# Text shown

"""

PostMon Oct 02, 2023 9:21 pm

Kays Alatrakchi wrote:As a colorist I can tell you that you really can't. The footage will fight you. It's a push/pull situation and at the end of the day you can only approximate the looks but not match them.


Approximations are dandy. An exact match is beside the point, because nobody is looking at A/B comparisons, except in camera tests. And even then, good luck trying to pick which is which, or make a case that the incidentals and anomalies of one are aesthetically superior to the other.

If the nostalgia for the BMPCC reflects anything but reduced resolution and noise ("cinematic") and the s16mm form factor, its proponents have failed so far to make the case, in the same way that the case for cDNG reverts to "feelings" without proofs. Repeating "Fairchild" or "dual gain sensor" doesn't quite do it.... Or "raw", for that matter.

"""

# Data entries
"""

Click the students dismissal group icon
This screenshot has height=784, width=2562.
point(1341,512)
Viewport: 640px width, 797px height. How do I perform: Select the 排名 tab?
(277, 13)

"""

# What this exercise asks
a - In the forum post about matching footage from different cameras, why does the writer call an exact match beside the point? Answer in one to three sentences.
b - Can you write what comes next in the forum post about matching camera footage, picking up after its last sentence?

# Exercise responses
a - An exact match is beside the point because nobody looks at A/B comparisons except in camera tests. Even in those tests, it would be hard to tell which footage is which or to argue that one camera's incidentals and anomalies look better than the other's.

b -
Kays Alatrakchi wrote:Otherwise let's all just shoot on our iPhones and call it a day..


Am not sure how you made that leap. Color grading does tend to level all cameras of comparable abilities, but who's making a case for iphone footage, whose limitations and defects are pretty obvious? Of course, for no-budget filmmaking, the success of the production won't depend on the camera, so if all you've got is an iphone, go ahead and make the masterpiece. And call it a day.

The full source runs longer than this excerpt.